Oude Testament

Nieuwe Testament

Handelingen 25:1-13 BasisBijbel (BB)

1. Festus kwam in de provincie aan. Drie dagen later ging hij van Cesarea naar Jeruzalem.

2. De hogepriester, de leiders van de priesters en de belangrijkste Joden gingen naar hem toe. Ze leverden bij hem hun beschuldigingen tegen Paulus in.

3. Ze hoopten dat hij hun wel een plezier zou willen doen en dat hij Paulus naar Jeruzalem zou laten komen.

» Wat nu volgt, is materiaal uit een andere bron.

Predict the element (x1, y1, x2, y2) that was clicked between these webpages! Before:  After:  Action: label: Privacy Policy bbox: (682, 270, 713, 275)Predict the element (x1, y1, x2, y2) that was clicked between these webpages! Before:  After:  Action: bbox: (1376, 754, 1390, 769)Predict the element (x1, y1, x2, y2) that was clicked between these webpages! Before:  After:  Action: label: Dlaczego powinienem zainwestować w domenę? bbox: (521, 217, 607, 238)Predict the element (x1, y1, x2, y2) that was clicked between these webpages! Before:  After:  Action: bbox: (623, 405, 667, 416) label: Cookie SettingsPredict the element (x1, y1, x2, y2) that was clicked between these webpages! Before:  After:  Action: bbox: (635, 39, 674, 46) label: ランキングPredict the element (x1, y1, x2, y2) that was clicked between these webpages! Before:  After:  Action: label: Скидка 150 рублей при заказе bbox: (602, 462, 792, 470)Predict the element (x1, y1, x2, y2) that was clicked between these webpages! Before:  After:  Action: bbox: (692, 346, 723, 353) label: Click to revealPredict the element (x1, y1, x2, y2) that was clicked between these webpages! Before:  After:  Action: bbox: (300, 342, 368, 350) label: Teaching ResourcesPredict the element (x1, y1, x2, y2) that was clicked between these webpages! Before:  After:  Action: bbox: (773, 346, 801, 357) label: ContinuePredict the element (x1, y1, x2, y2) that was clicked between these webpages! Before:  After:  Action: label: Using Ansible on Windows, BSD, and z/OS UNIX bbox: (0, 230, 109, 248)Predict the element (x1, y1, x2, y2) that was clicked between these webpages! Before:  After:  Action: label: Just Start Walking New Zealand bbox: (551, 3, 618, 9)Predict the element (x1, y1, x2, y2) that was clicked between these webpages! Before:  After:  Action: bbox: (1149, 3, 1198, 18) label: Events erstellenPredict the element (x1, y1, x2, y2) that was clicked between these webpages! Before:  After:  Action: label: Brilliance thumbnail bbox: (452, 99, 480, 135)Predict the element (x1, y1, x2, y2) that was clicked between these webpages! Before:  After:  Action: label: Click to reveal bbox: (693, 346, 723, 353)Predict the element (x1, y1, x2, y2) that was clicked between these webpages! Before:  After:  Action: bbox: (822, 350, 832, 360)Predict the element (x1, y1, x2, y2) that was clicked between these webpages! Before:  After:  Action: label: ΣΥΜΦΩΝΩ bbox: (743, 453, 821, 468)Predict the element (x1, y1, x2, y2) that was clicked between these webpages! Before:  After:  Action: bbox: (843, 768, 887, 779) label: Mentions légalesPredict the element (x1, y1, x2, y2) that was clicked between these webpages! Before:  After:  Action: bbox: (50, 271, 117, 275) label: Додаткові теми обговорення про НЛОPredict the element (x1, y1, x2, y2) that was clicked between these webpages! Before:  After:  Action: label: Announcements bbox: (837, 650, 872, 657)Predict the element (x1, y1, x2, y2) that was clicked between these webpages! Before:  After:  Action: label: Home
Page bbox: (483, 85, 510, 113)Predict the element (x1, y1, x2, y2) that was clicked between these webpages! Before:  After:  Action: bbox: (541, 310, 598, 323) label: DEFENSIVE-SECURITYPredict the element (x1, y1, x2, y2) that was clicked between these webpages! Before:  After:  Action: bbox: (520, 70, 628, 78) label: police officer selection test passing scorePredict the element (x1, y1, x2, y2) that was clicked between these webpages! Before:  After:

Dan konden ze Paulus onderweg vermoorden.

4. Maar Festus antwoordde dat Paulus in Cesarea in de gevangenis zou blijven. Ook zou hij zelf binnenkort weer naar Cesarea gaan.

5. Hij zei: "De mensen die Paulus willen beschuldigen, kunnen meereizen. Dan kunnen ze hem dáár beschuldigen als hij iets slechts heeft gedaan."

6. Hij bleef niet langer dan acht of tien dagen bij hen. Toen vertrok hij naar Cesarea. De volgende dag zou hij rechtspreken. Hij gaf het bevel Paulus te brengen.

7. Paulus kwam binnen en de Joden die uit Jeruzalem waren gekomen, gingen om hem heen staan. Ze beschuldigden hem van erge dingen, maar ze konden niets bewijzen.

8. Paulus verdedigde zich door te zeggen: "Ik heb niets verkeerds gedaan. Niet tegen de wet van de Joden, niet tegen de tempel, en niet tegen de keizer."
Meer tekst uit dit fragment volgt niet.